Minggu, 19 Oktober 2025 | 08.19 WIB | 0 Views Last Updated 2025-10-19T01:19:46Z

Ilustrasi 

Oleh: M. Irwan P. Ratu Bangsawan 
Pemimpin Redaksi Banyuasin Pos 

Kadang, reshuffle itu bukan tentang siapa yang keluar dan siapa yang masuk. Bukan pula tentang gesekan politik di balik layar atau kalkulasi elektoral menjelang tahun-tahun genting. Reshuffle, kalau mau jujur, adalah cermin besar yang sedang diarahkan Presiden kepada kita semua — bukan hanya kepada para menterinya. Di sana, kita bisa melihat wajah bangsa: apakah masih tulus bekerja, atau sudah sibuk menghitung untung rugi dari setiap kebijakan.

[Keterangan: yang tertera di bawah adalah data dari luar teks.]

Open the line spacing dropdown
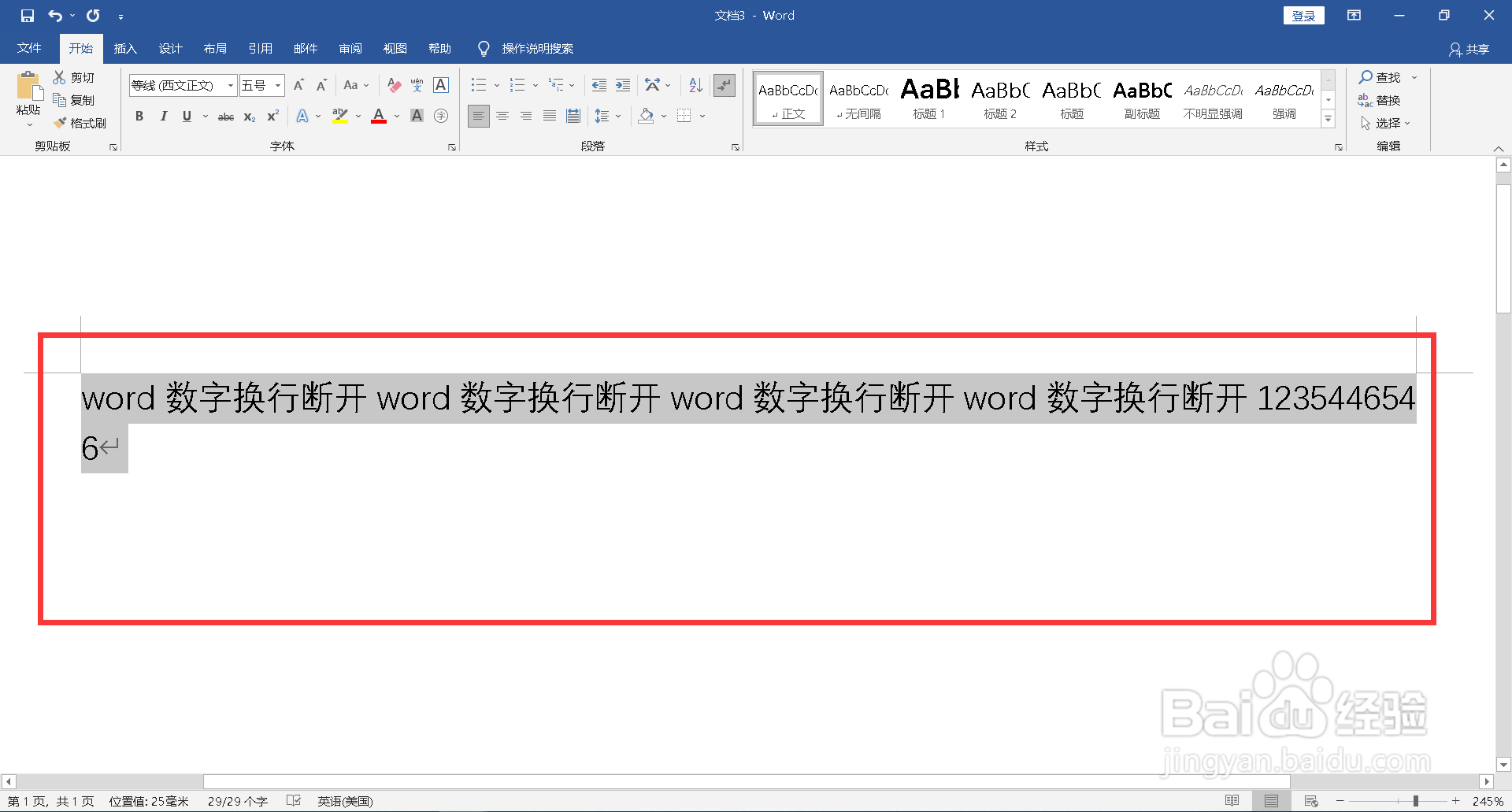 pos(608,116)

Ketika Presiden Prabowo berkata bahwa ia tak akan segan mengganti menteri yang sudah tiga kali diperingatkan tapi tetap “nakal”, banyak orang mungkin langsung berpikir tentang nama-nama. Siapa yang dimaksud? Siapa yang akan dicopot? Tapi kita sering lupa, bahwa teguran itu bukan hanya untuk mereka yang duduk di kursi kekuasaan, melainkan juga bagi kita yang duduk di kursi penonton — rakyat yang kadang sama keras kepala, sama malas berubah, sama sering menutup mata ketika salah dianggap biasa.


Reshuffle bukan cambuk untuk menghukum, tapi cermin untuk mengingatkan. Negara ini tidak akan bersih hanya karena satu orang dipecat atau satu menteri diganti. Ia akan berubah kalau kita mulai berhenti menikmati kebohongan kecil — dari menyogok petugas, menipu dalam laporan, sampai pura-pura tak tahu saat ada ketidakadilan. Korupsi tidak lahir di meja kementerian; ia tumbuh dari pembiaran kecil yang kita rawat setiap hari.

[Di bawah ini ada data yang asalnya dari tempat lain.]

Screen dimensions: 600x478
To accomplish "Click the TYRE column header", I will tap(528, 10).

Kalimat Prabowo, “Yang saya kasihan itu rakyat, bukan pejabat,” terdengar keras tapi jujur. Itu bukan sekadar kemarahan, melainkan kegelisahan seorang pemimpin yang sedang memikul beban moral bangsa. Ia tahu, tak mungkin ia membersihkan istana jika di luar sana rakyatnya masih nyaman hidup dalam sistem yang sama bobroknya. Karena itu, reshuffle yang sejati bukan pergantian orang, tapi pergantian kesadaran.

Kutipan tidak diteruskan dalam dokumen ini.